Some e-mails sought in the lawsuit over the police agency's immigration patrols had been deleted in what the police agency has said was an unintentional error by a manager.

But county officials said they discovered later that they had archived sheriff's office e-mails as part of a routine document-preservation step in an unrelated lawsuit by the county treasurer.

The sheriff's attorneys, who filed a motion Tuesday seeking the details, said they want to know why the county didn't reveal that they had the e-mails as a judge was considering whether to sanction the police agency for having deleted them.

``It does raise the question: What is the purpose for them not telling us?'' said Kerry Martin, a lawyer for the sheriff's office.

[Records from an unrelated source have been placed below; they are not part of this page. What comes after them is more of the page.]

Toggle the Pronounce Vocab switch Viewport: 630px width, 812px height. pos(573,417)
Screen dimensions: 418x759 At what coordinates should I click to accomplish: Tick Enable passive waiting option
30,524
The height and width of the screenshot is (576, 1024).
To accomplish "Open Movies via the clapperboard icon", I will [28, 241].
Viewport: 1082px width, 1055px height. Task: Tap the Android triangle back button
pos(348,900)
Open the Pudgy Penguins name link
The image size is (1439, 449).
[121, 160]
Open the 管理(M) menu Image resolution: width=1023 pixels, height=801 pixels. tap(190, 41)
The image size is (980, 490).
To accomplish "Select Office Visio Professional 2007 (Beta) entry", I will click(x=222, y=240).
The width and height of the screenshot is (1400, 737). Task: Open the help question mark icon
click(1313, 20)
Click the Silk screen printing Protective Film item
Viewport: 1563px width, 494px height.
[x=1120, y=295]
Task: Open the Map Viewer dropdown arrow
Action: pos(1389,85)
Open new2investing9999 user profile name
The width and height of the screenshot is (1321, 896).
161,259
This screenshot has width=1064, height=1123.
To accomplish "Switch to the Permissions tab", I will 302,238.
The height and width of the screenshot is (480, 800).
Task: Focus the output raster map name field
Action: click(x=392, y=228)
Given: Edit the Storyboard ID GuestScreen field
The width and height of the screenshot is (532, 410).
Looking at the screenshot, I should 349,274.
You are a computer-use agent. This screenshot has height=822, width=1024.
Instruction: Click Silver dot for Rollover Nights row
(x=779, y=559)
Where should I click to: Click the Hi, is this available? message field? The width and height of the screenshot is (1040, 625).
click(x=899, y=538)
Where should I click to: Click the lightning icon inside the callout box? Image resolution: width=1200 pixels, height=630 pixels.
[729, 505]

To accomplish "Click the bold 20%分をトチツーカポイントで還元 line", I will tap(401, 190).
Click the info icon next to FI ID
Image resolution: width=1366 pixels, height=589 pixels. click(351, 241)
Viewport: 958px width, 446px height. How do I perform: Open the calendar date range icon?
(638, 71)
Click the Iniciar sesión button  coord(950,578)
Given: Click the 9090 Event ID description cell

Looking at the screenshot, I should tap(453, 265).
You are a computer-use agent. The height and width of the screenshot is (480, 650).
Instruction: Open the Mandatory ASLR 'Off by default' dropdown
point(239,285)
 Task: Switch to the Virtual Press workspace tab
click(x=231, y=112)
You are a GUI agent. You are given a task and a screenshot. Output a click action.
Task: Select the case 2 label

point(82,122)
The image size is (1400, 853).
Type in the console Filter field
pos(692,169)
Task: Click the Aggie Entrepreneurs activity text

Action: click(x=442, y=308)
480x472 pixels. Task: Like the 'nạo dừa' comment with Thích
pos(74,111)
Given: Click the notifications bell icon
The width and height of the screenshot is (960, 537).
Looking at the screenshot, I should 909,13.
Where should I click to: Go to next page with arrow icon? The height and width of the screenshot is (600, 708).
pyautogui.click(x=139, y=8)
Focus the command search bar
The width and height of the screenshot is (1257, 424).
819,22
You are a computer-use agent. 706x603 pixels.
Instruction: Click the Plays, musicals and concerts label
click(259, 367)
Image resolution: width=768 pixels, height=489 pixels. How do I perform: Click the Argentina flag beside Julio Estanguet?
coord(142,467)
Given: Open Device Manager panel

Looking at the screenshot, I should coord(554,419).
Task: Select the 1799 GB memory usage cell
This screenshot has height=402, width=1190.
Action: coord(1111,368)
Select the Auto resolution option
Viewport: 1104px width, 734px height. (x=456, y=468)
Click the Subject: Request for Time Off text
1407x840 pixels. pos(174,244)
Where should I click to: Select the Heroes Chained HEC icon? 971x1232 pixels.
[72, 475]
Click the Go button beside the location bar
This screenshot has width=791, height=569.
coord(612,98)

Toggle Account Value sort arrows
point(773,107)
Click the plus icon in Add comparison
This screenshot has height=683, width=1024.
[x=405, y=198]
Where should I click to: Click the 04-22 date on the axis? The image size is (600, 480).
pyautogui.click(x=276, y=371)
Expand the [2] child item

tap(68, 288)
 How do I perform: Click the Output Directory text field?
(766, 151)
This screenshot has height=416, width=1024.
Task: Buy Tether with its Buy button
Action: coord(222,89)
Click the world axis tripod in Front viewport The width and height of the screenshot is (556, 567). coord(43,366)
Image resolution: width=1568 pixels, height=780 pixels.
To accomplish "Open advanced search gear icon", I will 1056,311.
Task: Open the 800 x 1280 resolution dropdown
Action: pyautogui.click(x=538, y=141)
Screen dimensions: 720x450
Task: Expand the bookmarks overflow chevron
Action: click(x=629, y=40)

County spokeswoman Cari Gerchick said county officials let the sheriff's office know about the discovery a day after they learned of it, and she believes the sheriff is trying to shift blame away from his agency.

``They wouldn't need backups if they had kept the originals,'' Gerchick said.

Attorneys who are pressing the lawsuit had asked U.S. District Judge Murray Snow to sanction the sheriff's office for its acknowledged destruction of records that they had sought in the case.

In February, Snow found grounds to sanction the agency for having thrown away and shredded officers' records of traffic stops made during the immigration patrols, but the judge held off on actually imposing the sanction.

Snow also held off on deciding whether to sanction the sheriff's office for having deleted some e-mails about the sweeps. He wanted to wait until the agency detailed its efforts to try to recover the e-mails.

About two weeks after the judge's ruling, the county said it realized it had archived the e-mails but it didn't realize it had them until the sheriff's office called the county's information technology office as part of its efforts to try to recover the messages.

The county said a federal grand jury investigating Arpaio for alleged abuses of power had subpoenaed some of the e-mails. The contents of the archived e-mails haven't yet been made public.

The sheriff's lawyers argue that the e-mails weren't destroyed, because the county held onto them, and that the agency's fault for failing to keep the e-mails would be diminished if the county knew they had the e-mails but didn't tell the sheriff's office about them.